DESCRIPTION OF THE TASK: Read through the data and report every line in which the word "radio" occurs.

EXCERPTED RECORDS:
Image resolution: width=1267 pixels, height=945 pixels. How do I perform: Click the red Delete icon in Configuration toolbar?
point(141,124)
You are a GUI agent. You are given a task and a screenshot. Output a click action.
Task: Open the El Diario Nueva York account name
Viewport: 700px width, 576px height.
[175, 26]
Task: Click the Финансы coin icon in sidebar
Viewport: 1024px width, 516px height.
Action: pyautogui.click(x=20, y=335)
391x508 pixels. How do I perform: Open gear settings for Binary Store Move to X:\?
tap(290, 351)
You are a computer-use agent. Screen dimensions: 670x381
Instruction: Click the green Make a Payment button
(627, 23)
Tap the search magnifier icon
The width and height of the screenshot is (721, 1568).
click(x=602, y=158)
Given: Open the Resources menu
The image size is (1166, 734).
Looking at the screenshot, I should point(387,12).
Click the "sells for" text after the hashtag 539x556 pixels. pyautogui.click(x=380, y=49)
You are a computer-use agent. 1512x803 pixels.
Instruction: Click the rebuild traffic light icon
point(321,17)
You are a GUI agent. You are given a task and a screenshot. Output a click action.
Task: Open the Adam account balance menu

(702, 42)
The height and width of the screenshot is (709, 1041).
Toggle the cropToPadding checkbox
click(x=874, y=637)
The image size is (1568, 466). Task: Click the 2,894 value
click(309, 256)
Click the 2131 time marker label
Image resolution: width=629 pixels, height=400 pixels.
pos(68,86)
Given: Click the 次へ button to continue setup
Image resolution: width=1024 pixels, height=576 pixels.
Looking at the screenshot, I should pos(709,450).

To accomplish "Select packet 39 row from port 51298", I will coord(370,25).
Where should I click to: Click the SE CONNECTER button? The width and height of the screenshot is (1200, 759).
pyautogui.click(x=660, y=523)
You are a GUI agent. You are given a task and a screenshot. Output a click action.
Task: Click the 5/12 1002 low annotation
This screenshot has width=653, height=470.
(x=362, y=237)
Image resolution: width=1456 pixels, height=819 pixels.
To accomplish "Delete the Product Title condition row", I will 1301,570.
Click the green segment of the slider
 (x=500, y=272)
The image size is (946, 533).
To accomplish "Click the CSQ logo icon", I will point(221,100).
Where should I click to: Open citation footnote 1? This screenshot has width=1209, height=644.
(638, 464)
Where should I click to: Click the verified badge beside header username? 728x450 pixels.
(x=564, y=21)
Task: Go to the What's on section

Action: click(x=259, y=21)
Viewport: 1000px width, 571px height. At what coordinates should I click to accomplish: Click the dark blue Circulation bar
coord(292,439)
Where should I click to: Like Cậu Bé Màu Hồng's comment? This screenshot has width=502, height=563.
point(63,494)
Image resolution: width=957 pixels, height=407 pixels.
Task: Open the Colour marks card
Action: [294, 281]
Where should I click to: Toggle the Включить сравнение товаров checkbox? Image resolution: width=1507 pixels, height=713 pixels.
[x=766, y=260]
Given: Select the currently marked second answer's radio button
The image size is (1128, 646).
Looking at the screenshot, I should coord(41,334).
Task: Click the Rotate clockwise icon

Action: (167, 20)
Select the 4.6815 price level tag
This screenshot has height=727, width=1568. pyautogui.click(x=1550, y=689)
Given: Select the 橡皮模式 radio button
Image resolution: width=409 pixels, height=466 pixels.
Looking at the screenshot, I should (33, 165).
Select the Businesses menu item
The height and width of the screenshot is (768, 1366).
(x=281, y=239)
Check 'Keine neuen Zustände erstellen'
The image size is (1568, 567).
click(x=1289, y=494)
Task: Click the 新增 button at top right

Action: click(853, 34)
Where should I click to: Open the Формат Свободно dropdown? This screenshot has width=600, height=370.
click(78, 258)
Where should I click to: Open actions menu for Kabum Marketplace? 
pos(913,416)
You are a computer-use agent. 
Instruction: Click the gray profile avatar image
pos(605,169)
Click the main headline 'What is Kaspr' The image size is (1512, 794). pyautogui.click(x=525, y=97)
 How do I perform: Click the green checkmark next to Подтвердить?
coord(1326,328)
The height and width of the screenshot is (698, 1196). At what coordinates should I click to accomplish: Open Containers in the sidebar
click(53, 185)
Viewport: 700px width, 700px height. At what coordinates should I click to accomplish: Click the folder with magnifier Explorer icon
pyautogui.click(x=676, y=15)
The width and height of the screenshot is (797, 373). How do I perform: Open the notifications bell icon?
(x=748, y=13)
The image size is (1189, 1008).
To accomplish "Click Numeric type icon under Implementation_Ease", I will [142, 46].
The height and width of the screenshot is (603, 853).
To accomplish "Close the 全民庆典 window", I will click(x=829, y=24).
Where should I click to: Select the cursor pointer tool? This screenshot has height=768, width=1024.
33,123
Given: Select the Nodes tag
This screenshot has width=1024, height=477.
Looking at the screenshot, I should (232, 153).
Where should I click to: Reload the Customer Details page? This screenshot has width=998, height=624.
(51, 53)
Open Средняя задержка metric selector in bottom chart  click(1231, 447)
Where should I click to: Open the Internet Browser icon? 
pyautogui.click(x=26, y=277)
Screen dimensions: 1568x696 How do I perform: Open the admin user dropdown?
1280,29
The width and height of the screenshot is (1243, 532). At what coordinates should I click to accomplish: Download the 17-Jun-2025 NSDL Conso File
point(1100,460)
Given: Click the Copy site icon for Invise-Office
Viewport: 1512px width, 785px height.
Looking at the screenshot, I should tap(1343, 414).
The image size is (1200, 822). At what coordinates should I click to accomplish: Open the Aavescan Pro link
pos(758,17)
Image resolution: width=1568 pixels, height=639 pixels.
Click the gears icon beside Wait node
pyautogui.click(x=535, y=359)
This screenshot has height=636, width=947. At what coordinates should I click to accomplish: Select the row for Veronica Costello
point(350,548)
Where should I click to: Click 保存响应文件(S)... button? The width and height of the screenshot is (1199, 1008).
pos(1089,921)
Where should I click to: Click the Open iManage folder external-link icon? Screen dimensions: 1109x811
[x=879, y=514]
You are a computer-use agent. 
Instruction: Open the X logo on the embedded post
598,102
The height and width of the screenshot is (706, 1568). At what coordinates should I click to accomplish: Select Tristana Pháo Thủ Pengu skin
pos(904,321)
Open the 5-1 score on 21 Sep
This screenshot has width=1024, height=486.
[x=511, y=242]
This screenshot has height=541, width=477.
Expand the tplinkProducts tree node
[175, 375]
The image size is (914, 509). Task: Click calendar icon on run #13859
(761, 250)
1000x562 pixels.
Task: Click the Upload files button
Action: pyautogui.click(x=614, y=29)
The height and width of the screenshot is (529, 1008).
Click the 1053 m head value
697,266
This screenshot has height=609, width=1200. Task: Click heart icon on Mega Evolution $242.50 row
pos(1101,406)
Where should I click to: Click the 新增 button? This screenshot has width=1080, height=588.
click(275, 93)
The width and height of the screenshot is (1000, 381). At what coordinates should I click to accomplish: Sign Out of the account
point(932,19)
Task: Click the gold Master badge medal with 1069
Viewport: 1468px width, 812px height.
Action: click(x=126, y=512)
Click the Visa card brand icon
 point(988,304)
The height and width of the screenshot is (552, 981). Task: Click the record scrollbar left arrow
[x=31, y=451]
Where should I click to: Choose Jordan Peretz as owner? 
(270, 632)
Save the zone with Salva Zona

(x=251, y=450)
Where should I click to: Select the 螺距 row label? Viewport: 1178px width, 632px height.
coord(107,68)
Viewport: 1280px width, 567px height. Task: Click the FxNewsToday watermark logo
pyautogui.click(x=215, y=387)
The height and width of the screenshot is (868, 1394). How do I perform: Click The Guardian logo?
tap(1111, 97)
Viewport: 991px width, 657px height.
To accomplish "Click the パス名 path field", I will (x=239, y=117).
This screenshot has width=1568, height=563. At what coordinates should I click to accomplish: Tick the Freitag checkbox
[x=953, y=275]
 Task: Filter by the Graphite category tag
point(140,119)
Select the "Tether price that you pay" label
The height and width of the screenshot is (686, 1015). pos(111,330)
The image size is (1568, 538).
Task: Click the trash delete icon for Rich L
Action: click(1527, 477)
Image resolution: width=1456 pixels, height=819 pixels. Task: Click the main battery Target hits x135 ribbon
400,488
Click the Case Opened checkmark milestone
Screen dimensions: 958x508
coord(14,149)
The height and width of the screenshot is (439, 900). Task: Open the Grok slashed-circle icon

ANSWER TO THIS EXERCISE:
Given: Select the currently marked second answer's radio button
Given: Select the 橡皮模式 radio button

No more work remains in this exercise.